Who’s Behind the 96 Million ‘Shade Balls’ That Just Rolled Into L.A.’s Reservoirs?

A California woman, for one, who wants to ease the drought, put disabled vets to work, and make some money

Inside the Reservoir 'Shade Ball' Phenomenon

Shade balls?

They emerged from obscurity Tuesday morning on the Internet with all the markings of Buzzphrase of the Year. It’s shady. It’s enigmatic. To stoke juvenile social media glee, it has the word “balls” in it. And it’s dead serious. 

The final 20,000 of 96 million shade balls are released at the LA Reservoir, on Aug. 10, 2015.
The final 20,000 of 96 million shade balls are released at the LA Reservoir, on Aug. 10, 2015.
Photographer: Gene Blevins/ZUMA via Corbis

Here’s what “shade ball” meant before this morning, according to the slang authority urbandictionary.com:

And now:






The shade balls of Los Angeles are 4 inches in diameter, hollow, polyethylene orbs made by XavierC, of Glendora, Calif.; Artisan Screen Process, of Azuza, Calif.; and Orange Products, of Allentown, Penn. The Los Angeles Department of Water and Power has now dumped 96 million balls into local reservoirs to reduce evaporation and block sunlight from encouraging algae growth and toxic chemical reactions. The balls are coated with a chemical that blocks ultraviolet light and helps the spheres last as long as 25 years. Las Virgenes, north of L.A., now uses shade balls, too.

These are not your average Chuck E. Cheese’s ball-pit numbers. They’re hermetically sealed, with water inside them as ballast, lest when the wind picks up “they’ll blow out, and you’ll be chasing them down the road,” says Sydney Chase, president of XavierC. You could drink the ballast—don’t want nonpotable water leaking into the reservoirs.

Chase is a 30-year veteran of manufacturing who left a $300,000 job to start XavierC. She sold her house to raise the capital to seed the company. “Either I’m going to end up under an overpass, or this is going to take off,” she recalls thinking. And as much fun as there is to have with “shade balls,” the company was founded for two serious reasons.

The final 20,000 black shade balls are released during a news conference at the LA Reservoir on Aug. 10 in Sylmar, California.
The final 20,000 black shade balls are released during a news conference at the LA Reservoir on Aug. 10 in Sylmar, California.
Photographer: Gene Blevins/LA Daily News via Zumapress.com

Chase calls her product “conservation balls,” because they can help keep reservoirs intact and clean.

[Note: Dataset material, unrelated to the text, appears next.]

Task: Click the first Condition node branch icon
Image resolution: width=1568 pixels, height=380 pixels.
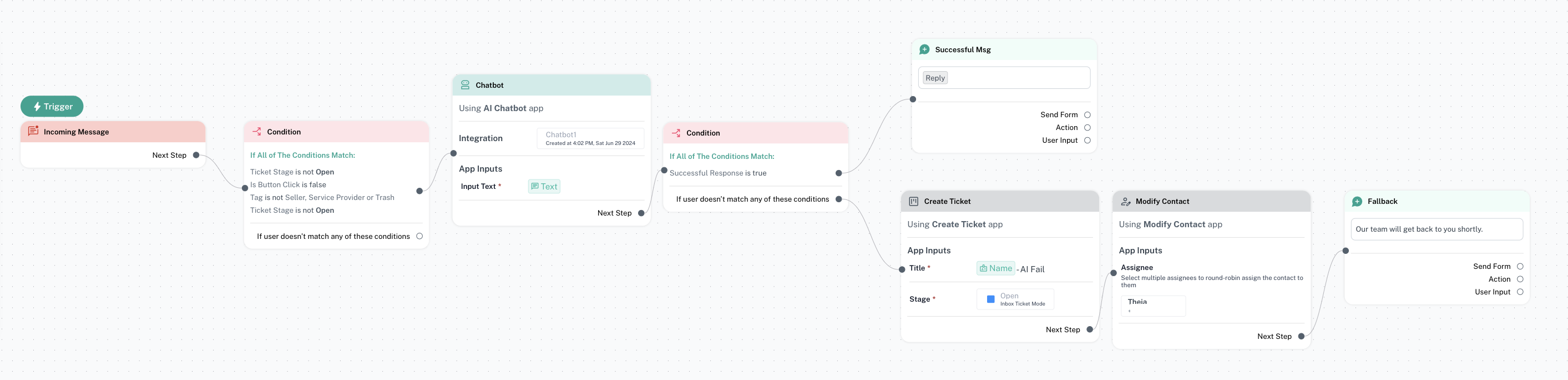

They’re also seeing use on the tailing ponds where miners store contaminated water, to keep birds away from toxic agents, and in wastewater treatment facilities, to keep odors at bay. They cost about 36¢ each to make. Chase declined to talk about XavierC’s financial performance.

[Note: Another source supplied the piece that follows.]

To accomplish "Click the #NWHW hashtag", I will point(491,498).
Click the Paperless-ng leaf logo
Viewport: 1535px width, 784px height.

The second reason is built into the company’s name. The “Xavier” is Xavier Castillo, who worked for 18 years in information technology at the Pomona-based Casa Colina physical rehabilitation center. Castillo, 47, survived a car accident at 27 that left him a quadriplegic. He and Chase met by chance four years ago, and he came on board when he learned she wanted to hire disabled veterans who’d been having trouble finding work elsewhere. Factory work itself would be difficult for many of them, so Chase envisioned a company at which vets could perform administrative, marketing, and other tasks on a computer. Castillo controls his own computer using his neck and shoulder muscles, Chase says.

Her involvement can get a lot more personal. At a business meeting earlier this year, Castillo started having a seizure and stopped breathing, and Chase resuscitated him: “I was shaking so hard, I could barely talk,” she says. 

The second of 10 children in a family where some have served in the military, Chase says she was moved by the images of America’s war-injured. “Honestly, it’s just seeing these kids coming home,” she says. “They’re very physical people, and you come back not able to do things you were made to do. It just kind of broke my heart.’

The U.S. Environmental Protection Agency has encouraged the nation’s water managers in recent years to find ways to cover or contain their resources, to prevent sunlight from reacting with chlorine and possibly creating carcinogens, says Ed Osann, a senior policy analyst at the Natural Resources Defense Council. The shade balls shouldn’t pose a pollution problem in themselves, he says, since “everything that comes in contact with drinking water has to be a certified material.” Chase says the balls are designed not to degrade.

The shade balls are a novel way to protect drinking water, and Californians’ latest attempt to adjust to their four-year drought. But they reflect a larger question: What can we do to the earth, its water, air, and land, to mitigate climate-related changes?

Today it’s shade balls. In the future we might have to send millions of reflective 1-inch metal-walled balloons up to the Arctic to act as synthetic sea ice to bounce sunlight away and slow the melting. (A fanciful but actual suggestion made by the inventor of the hydrogen bomb.)

L.A.’s shade balls experiment is geo-engineering writ small. Something to consider, as elsewhere scientists struggle to understand geo-engineering writ large.